Date : 20040702
Dossier : IMM-3106-03
Référence : 2004 CF 927
ENTRE :
Ejaz AKRAM
Partie demanderesse
- et -
LE MINISTRE DE LA CITOYENNETÉ
ET DE L'IMMIGRATION
Partie défenderesse
MOTIFS DE L'ORDONNANCE
LE JUGE PINARD
[1] La demande de contrôle judiciaire vise une décision rendue le 7 avril 2003 par la Section de la protection des réfugiés de la Commission de l'immigration et du statut de réfugié (la CISR) statuant que le demandeur n'est ni un « réfugié » au sens de la Convention, ni une « personne à protéger » suivant les définitions données aux articles 96 et 97 respectivement de la Loi sur l'immigration et la protection des réfugiés, L.C. 2001, ch. 27.
[2] Ejaz Akram (le demandeur) est un citoyen du Pakistan qui allègue avoir une crainte bien fondée de persécution dans son pays en raison de ses opinions politiques réelles et imputées. Plus particulièrement, il allègue craindre en raison de son appartenance au Pakistan Muslim League et au Pakistan Muslim League Nawaz Sharif . Le demandeur allègue aussi être une personne à protéger.
[3] La CISR a conclu que le demandeur n'était pas crédible en raison des nombreuses incohérences et invraisemblances dans son récit, et aussi parce que son comportement était incompatible avec sa crainte alléguée.

### Contenu des données
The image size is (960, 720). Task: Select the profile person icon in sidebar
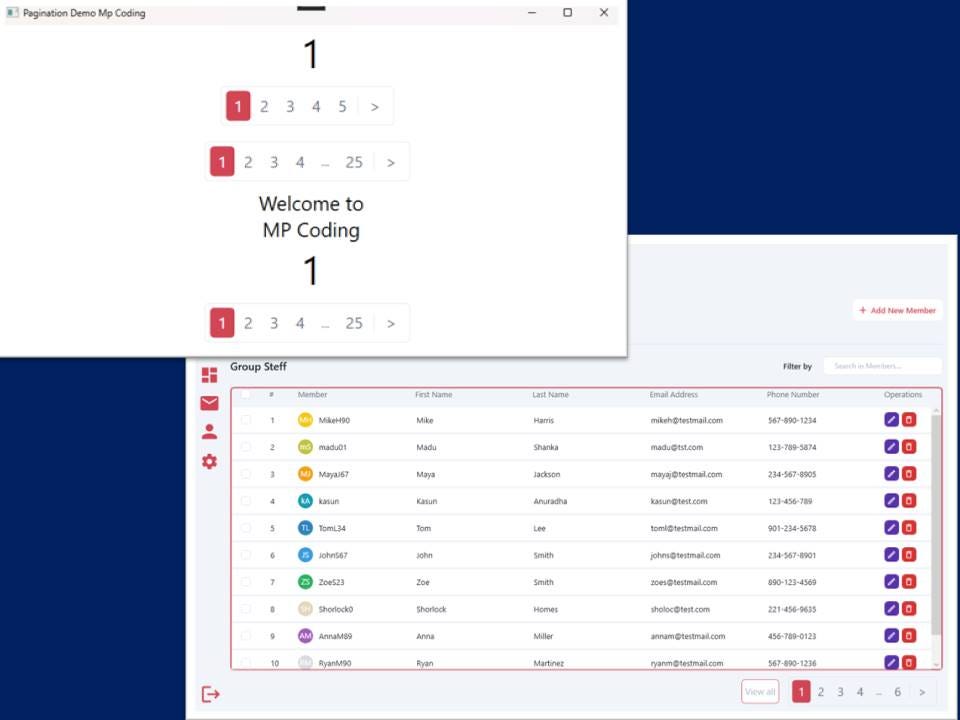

### Consignes
(A) Recopiez à l'identique le passage de la décision sur le contrôle judiciaire qui s'ouvre sur les mots contenant « [2] Ejaz Akram » et se clôt sur « sa crainte alléguée. ».
(B) Répondez à ces questions d'après la décision sur le contrôle judiciaire :
(i) À quelle date la Section de la protection des réfugiés a-t-elle rendu la décision contestée ?
(ii) De quel pays le demandeur est-il citoyen ?
(iii) Quel juge signe les motifs de l'ordonnance ?
(C) Poursuivez la décision sur le contrôle judiciaire d'Ejaz Akram après son dernier paragraphe.
Le matériel présenté provient d'une autre source.

### Réponses
(A)
[2] Ejaz Akram (le demandeur) est un citoyen du Pakistan qui allègue avoir une crainte bien fondée de persécution dans son pays en raison de ses opinions politiques réelles et imputées. Plus particulièrement, il allègue craindre en raison de son appartenance au Pakistan Muslim League et au Pakistan Muslim League Nawaz Sharif . Le demandeur allègue aussi être une personne à protéger.
[3] La CISR a conclu que le demandeur n'était pas crédible en raison des nombreuses incohérences et invraisemblances dans son récit, et aussi parce que son comportement était incompatible avec sa crainte alléguée.

(B)
(i) Le 7 avril 2003.
(ii) Du Pakistan.
(iii) Le juge Pinard.

(C)
[4] Le demandeur soumet que la CISR a erré en rejetant d'un bloc toute la preuve qu'il lui a présentée; il soumet en outre que la déclaration de la CISR à l'effet qu'il est facile d'obtenir de faux documents au Pakistan a créé une apparence de partialité. À la fin de sa décision, la CISR indique que l'effet cumulatif de ses conclusions au sujet du manque de crédibilité du demandeur l'amène à n'accorder aucune valeur probante aux pièces P-5, P-6, P-9, P-10 et P-11. La preuve ainsi rejetée par la CISR comporte le Premier rapport d'information (PRI), le mandat d'arrestation émis contre le demandeur et quelques lettres appuyant les allégations de ce dernier. Je suis d'avis que la CISR a erré en rejetant toutes ces pièces sans plus d'explications. Il importe de remarquer que la pièce P-9 est une lettre datée du 17 décembre 2002 d'un avocat qui appuie les allégations du demandeur au sujet du PRI et du mandat d'arrestation émis contre lui. La pièce P-10 est le PRI lui-même et la pièce P-11 est le mandat d'arrestation. Puisque la CISR a conclu que le demandeur n'était pas crédible en regard de son allégation qu'un PRI et un mandat d'arrestation avaient été émis contre lui, la CISR se devait d'expliquer comment elle réconciliait cette conclusion avec les pièces P-9, P-10 et P-11. La CISR a justifié son rejet des pièces concernées par l'existence de la pièce A-3 qui, selon elle, indique qu'il est facile d'obtenir des documents frauduleux au Pakistan. Toutefois, il est impossible de vérifier le contenu de la pièce A-3, celle-ci n'étant qu'un index de documents dans le dossier du tribunal (Aliaj c. Canada (M.C.I.), [2003] CF 1356). Par conséquent, compte tenu des circonstances particulières du présent cas, je suis d'avis qu'en rejetant en bloc la preuve soumise par le demandeur et qu'en manquant à son devoir d'inclure dans le dossier du tribunal toute la preuve sur laquelle elle s'est expressément référée pour rendre sa décision, la CISR a commis de sérieuses erreurs.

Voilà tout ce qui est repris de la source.